Take the lines below between the one holding "Given: Select the second" and the one holding "Given: Click the small", inclusive, and copy them exactly. Add nothing.

── Dataset entries ──

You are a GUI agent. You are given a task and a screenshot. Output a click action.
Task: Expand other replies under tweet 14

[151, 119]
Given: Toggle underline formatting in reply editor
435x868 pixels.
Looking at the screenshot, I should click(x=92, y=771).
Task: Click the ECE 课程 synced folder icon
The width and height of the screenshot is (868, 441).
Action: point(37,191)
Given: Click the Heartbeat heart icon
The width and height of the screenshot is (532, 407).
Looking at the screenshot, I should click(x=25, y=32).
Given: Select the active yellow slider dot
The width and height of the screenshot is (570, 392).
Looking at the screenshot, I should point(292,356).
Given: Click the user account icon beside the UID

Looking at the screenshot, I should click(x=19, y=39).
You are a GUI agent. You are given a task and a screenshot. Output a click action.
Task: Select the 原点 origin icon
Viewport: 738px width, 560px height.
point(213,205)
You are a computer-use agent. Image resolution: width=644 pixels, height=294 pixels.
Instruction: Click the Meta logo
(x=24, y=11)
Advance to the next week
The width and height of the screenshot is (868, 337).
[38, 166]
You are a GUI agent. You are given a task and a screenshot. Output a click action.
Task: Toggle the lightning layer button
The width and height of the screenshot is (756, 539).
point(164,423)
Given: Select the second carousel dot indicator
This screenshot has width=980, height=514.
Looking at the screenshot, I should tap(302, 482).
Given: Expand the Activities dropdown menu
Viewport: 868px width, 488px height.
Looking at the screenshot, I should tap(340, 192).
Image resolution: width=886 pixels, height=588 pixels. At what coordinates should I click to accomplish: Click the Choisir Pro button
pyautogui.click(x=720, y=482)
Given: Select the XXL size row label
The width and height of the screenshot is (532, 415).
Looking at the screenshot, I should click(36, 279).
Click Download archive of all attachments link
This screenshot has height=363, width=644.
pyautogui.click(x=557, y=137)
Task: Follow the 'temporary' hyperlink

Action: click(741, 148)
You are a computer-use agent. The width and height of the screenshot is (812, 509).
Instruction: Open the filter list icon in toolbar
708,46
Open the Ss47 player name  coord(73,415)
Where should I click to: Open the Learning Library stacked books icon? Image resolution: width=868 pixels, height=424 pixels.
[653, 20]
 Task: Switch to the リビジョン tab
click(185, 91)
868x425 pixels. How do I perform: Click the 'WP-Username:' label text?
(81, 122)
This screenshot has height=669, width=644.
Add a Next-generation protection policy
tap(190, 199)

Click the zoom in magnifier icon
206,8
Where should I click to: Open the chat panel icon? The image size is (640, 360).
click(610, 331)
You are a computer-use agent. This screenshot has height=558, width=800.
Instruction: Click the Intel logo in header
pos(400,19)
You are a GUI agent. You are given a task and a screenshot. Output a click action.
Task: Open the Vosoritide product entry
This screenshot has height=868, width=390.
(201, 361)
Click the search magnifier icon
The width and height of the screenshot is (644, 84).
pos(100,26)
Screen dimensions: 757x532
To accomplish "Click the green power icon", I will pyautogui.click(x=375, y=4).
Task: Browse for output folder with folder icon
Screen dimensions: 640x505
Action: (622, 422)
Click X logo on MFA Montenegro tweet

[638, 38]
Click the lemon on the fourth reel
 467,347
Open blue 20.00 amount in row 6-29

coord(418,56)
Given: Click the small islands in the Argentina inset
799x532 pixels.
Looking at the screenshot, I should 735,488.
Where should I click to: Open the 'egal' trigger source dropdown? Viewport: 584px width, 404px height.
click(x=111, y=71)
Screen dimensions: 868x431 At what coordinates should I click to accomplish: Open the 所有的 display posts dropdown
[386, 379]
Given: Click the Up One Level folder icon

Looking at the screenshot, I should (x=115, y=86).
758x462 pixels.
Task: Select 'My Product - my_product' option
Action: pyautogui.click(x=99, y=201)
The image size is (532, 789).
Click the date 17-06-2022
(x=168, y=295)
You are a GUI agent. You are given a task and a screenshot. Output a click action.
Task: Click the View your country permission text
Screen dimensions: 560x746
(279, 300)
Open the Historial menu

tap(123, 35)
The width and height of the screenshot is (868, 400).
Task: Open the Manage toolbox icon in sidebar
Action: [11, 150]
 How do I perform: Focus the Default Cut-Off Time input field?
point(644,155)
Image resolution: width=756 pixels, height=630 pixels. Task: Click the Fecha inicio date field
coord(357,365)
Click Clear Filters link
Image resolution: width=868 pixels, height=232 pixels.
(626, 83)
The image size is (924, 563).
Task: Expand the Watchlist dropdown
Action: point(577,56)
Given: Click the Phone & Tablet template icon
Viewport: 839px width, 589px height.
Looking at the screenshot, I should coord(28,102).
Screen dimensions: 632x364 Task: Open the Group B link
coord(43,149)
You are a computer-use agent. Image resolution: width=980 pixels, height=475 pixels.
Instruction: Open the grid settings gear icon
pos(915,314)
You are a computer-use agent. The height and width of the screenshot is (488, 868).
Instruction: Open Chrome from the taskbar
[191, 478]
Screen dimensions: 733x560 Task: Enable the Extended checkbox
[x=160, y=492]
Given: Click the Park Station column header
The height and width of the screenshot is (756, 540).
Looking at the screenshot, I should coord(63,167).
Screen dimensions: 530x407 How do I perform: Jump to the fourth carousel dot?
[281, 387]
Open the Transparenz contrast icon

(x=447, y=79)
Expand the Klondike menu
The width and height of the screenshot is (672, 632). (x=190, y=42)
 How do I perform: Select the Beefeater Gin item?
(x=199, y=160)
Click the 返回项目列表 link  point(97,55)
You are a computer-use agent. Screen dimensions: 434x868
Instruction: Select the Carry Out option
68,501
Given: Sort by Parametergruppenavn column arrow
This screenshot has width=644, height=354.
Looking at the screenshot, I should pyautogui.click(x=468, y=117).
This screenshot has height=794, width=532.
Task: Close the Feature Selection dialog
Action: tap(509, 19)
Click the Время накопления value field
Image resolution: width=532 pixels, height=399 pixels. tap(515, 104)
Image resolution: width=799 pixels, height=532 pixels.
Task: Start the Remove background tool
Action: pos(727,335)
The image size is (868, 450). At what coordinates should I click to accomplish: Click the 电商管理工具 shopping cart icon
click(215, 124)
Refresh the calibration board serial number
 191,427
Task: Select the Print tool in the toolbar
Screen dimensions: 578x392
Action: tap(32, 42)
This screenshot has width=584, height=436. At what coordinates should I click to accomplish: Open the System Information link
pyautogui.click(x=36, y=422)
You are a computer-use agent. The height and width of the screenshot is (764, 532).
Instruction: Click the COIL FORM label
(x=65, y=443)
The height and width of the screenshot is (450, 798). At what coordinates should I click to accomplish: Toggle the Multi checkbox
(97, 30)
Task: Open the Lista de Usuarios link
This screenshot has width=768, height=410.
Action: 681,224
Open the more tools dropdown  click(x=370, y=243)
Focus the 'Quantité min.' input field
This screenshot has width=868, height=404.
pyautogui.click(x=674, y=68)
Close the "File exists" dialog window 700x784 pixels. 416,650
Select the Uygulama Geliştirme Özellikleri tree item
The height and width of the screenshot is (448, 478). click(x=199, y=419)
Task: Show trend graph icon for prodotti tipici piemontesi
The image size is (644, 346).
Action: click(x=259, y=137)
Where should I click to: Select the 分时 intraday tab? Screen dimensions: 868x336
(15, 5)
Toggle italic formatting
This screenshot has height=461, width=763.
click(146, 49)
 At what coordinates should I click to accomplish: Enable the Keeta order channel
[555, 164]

───

Your response
Given: Select the second carousel dot indicator
This screenshot has width=980, height=514.
Looking at the screenshot, I should tap(302, 482).
Given: Expand the Activities dropdown menu
Viewport: 868px width, 488px height.
Looking at the screenshot, I should tap(340, 192).
Image resolution: width=886 pixels, height=588 pixels. At what coordinates should I click to accomplish: Click the Choisir Pro button
pyautogui.click(x=720, y=482)
Given: Select the XXL size row label
The width and height of the screenshot is (532, 415).
Looking at the screenshot, I should click(36, 279).
Click Download archive of all attachments link
This screenshot has height=363, width=644.
pyautogui.click(x=557, y=137)
Task: Follow the 'temporary' hyperlink

Action: click(741, 148)
You are a computer-use agent. The width and height of the screenshot is (812, 509).
Instruction: Open the filter list icon in toolbar
708,46
Open the Ss47 player name  coord(73,415)
Where should I click to: Open the Learning Library stacked books icon? Image resolution: width=868 pixels, height=424 pixels.
[653, 20]
 Task: Switch to the リビジョン tab
click(185, 91)
868x425 pixels. How do I perform: Click the 'WP-Username:' label text?
(81, 122)
This screenshot has height=669, width=644.
Add a Next-generation protection policy
tap(190, 199)

Click the zoom in magnifier icon
206,8
Where should I click to: Open the chat panel icon? The image size is (640, 360).
click(610, 331)
You are a computer-use agent. This screenshot has height=558, width=800.
Instruction: Click the Intel logo in header
pos(400,19)
You are a GUI agent. You are given a task and a screenshot. Output a click action.
Task: Open the Vosoritide product entry
This screenshot has height=868, width=390.
(201, 361)
Click the search magnifier icon
The width and height of the screenshot is (644, 84).
pos(100,26)
Screen dimensions: 757x532
To accomplish "Click the green power icon", I will pyautogui.click(x=375, y=4).
Task: Browse for output folder with folder icon
Screen dimensions: 640x505
Action: (622, 422)
Click X logo on MFA Montenegro tweet

[638, 38]
Click the lemon on the fourth reel
 467,347
Open blue 20.00 amount in row 6-29

coord(418,56)
Given: Click the small islands in the Argentina inset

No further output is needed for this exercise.